A number of world-leading and high-traffic websites, including CNN, The New York Times, Guardian, Reddit, Amazon, and Twitch, went down following a June 8 outage at Fastly, a San Francisco-based CDN service.
“We experienced a global outage due to an undiscovered software bug that surfaced on June 8 when it was triggered by a valid customer configuration change. We detected the disruption within one minute, then identified and isolated the cause, and disabled the configuration. Within 49 minutes, 95% of our network was operating as normal,” said Nick Rockwell, Fastly’s Senior Vice President of Engineering and Infrastructure, in a blog post apologizing for the broad and severe disruption.

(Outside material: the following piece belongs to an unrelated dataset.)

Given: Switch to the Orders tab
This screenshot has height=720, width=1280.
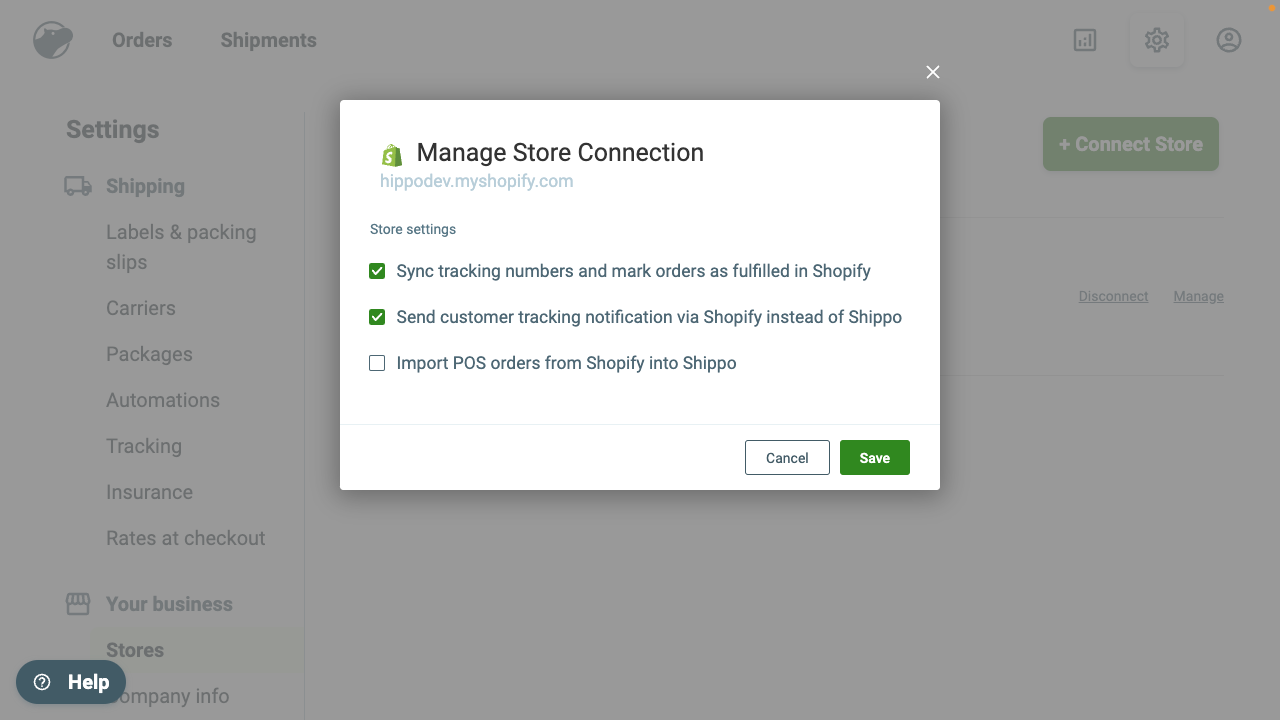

Minutes after the glitch crashed news and government websites, major futures markets in the US plunged sharply, illustrating the importance of companies that run the internet behind the scenes and the fragility of the world wide web.
The situation was brought under control in record time, with outages ranging between a few minutes and an hour, and caused Fastly stock to jump almost 6% by midday.
However, the outage disrupted COVID-19 vaccination and caused a loss of over $29 million in digital advertising revenue, proving the vital role of the company’s content delivery networks (CDN).
Fastly was founded in 2011 and has a total market value of roughly $6 billion. It helps businesses scale quicker and more securely by providing a highly efficient cloud platform for fast content delivery.
High-traffic websites often lean on CDN providers to divert their traffic to less-congested routes, making the content reach consumers faster. CDN boosts content delivery on a given page to the end-user by serving visitors through the closest server, drastically reducing load times, and increasing engagement. Aside from Fastly, other CDN providers include Cloudera, Akamai Technologies, and Amazon AWS.